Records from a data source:
════════

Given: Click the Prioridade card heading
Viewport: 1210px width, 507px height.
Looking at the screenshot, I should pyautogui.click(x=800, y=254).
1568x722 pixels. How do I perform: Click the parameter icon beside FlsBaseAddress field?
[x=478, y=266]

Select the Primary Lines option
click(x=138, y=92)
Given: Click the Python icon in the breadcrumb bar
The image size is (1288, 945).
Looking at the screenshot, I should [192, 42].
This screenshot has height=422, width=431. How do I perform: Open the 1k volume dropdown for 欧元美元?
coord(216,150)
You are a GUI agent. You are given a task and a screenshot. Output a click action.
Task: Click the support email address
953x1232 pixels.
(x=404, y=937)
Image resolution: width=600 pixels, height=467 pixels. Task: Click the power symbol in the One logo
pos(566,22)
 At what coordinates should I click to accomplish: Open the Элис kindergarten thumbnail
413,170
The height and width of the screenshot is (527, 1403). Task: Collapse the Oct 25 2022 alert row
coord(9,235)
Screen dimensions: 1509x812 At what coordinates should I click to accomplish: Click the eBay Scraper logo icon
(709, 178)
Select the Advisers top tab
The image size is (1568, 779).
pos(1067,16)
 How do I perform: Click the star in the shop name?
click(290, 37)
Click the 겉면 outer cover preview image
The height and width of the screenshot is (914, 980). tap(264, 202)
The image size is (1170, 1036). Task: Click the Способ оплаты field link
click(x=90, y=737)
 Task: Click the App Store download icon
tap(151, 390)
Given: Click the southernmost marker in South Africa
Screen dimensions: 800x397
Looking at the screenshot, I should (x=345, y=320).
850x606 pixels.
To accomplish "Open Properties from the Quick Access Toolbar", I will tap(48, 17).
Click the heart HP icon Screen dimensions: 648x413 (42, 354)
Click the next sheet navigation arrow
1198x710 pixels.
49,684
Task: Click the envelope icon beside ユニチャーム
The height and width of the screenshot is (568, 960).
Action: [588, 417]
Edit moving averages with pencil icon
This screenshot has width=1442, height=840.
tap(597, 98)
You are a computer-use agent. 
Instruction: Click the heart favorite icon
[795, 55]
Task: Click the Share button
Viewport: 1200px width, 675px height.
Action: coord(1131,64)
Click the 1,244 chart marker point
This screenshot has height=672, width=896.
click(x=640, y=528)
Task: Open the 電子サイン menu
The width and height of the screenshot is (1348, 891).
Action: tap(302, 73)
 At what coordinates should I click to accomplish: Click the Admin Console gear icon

════════

• Work required: Beginning from the line that contains "The image size is (1170, 1036).", give each line again exactly, through the final line of the records.

• Response:
The image size is (1170, 1036). Task: Click the Способ оплаты field link
click(x=90, y=737)
 Task: Click the App Store download icon
tap(151, 390)
Given: Click the southernmost marker in South Africa
Screen dimensions: 800x397
Looking at the screenshot, I should (x=345, y=320).
850x606 pixels.
To accomplish "Open Properties from the Quick Access Toolbar", I will tap(48, 17).
Click the heart HP icon Screen dimensions: 648x413 (42, 354)
Click the next sheet navigation arrow
1198x710 pixels.
49,684
Task: Click the envelope icon beside ユニチャーム
The height and width of the screenshot is (568, 960).
Action: [588, 417]
Edit moving averages with pencil icon
This screenshot has width=1442, height=840.
tap(597, 98)
You are a computer-use agent. 
Instruction: Click the heart favorite icon
[795, 55]
Task: Click the Share button
Viewport: 1200px width, 675px height.
Action: coord(1131,64)
Click the 1,244 chart marker point
This screenshot has height=672, width=896.
click(x=640, y=528)
Task: Open the 電子サイン menu
The width and height of the screenshot is (1348, 891).
Action: tap(302, 73)
 At what coordinates should I click to accomplish: Click the Admin Console gear icon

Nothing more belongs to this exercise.